À l'issue d'un Conseil des ministres à Ankara, M. Yildirim n'a encore une fois laissé planer aucune ambiguïté. Les putschistes devront « rendre des comptes pour chaque goutte de sang versée », a-t-il lancé, révisant à la hausse le bilan humain de la tentative de coup d'État, qui a fait au moins 308 morts dont 100 mutins. Mais la purge se fera « dans le cadre du droit », a soutenu le chef du gouvernement, en réponse à l'Union européenne et aux États-Unis, qui ont uni leurs voix hier à Bruxelles pour sommer le régime turc de ne pas tomber dans l'arbitraire. « Nous appelons fermement le gouvernement de Turquie à maintenir le calme et la stabilité dans le pays, et nous appelons aussi le gouvernement de Turquie à respecter les institutions démocratiques de la nation et l'État de droit », a affirmé le secrétaire d'État américain John Kerry à l'issue d'une réunion avec ses homologues de l'UE.
Tensions
Alors que le putsch a alourdi le climat entre Ankara et Washington, la police turque a mené hier une perquisition sur la base aérienne d'Incirlik utilisée par la coalition antijihadiste menée par les États-Unis, a rapporté l'agence de presse Anadolu. Les autorités turques avaient auparavant placé en garde à vue un haut gradé de l'armée de l'air et une dizaine d'autres suspects employés sur cette base et suspectés d'avoir participé au putsch manqué pour renverser le président Erdogan. Des responsables turcs ont indiqué qu'ils suspectaient que la base, située dans le sud de la Turquie, près de la frontière avec la Syrie, avait été utilisée pour ravitailler des avions militaires « piratés » par les mutins vendredi.

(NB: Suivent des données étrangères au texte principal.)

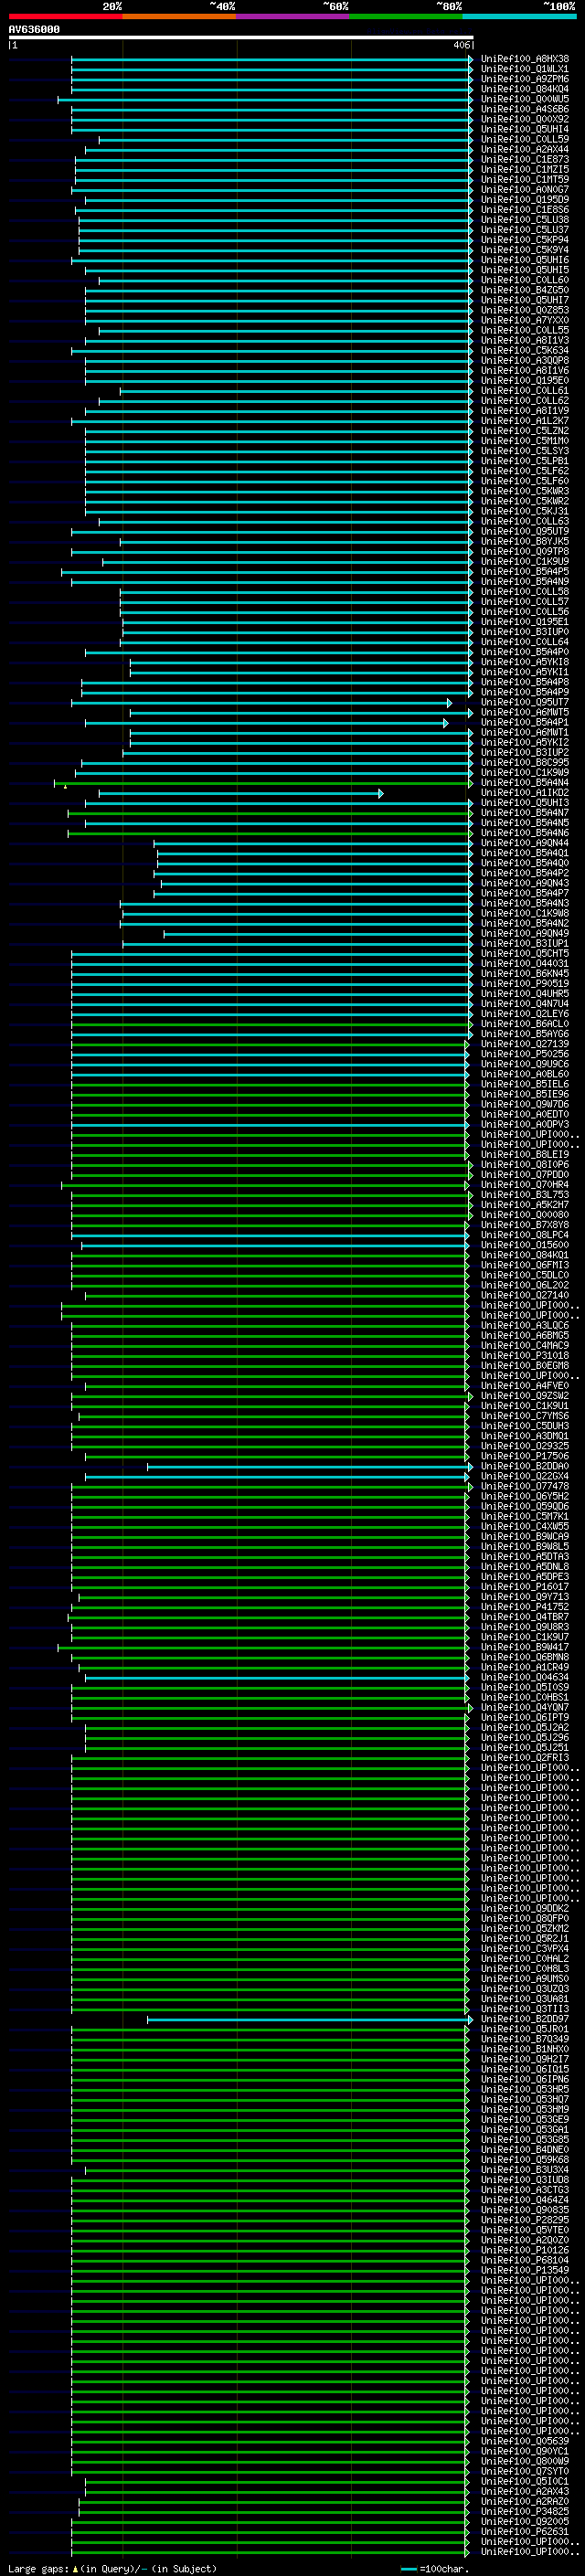585x2576 pixels.
Task: Open the UniRef100_A8HX38 hit label
Action: click(524, 59)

Washington a de son côté mis la Turquie au défi de lui présenter des « preuves » à l'encontre de Fethullah Gülen, passé depuis 2013 du statut d'allié à celui d'ennemi numéro un d'Erdogan, qui l'a accusé d'être l'instigateur du putsch. M. Erdogan avait personnellement sommé dimanche son homologue américain de lui « livrer » ce prédicateur musulman, réfugié aux États-Unis et qui a pour sa part catégoriquement démenti toute implication. Hier, le président turc a assuré sur CNN que son pays présenterait sous peu une demande formelle d'extradition. « Nous avons un accord réciproque d'extradition des criminels, a-t-il dit à la chaîne américaine. Il devrait y avoir réciprocité pour ce type de choses. »
L'ambassadeur des États-Unis en Turquie, John Bass, s'est de son côté élevé contre les thèses évoquant un soutien américain au putsch, avancées par « des médias et hélas quelques personnalités ». « Cela est totalement faux, et de telles spéculations portent atteinte à des décennies d'amitié », a-t-il déclaré dans un communiqué.
Enfin, du côté de l'aviation, les autorités américaines ont levé les restrictions de vol imposées entre les États-Unis et la Turquie après la tentative de putsch, ont indiqué hier les autorités de l'aviation civile américaine.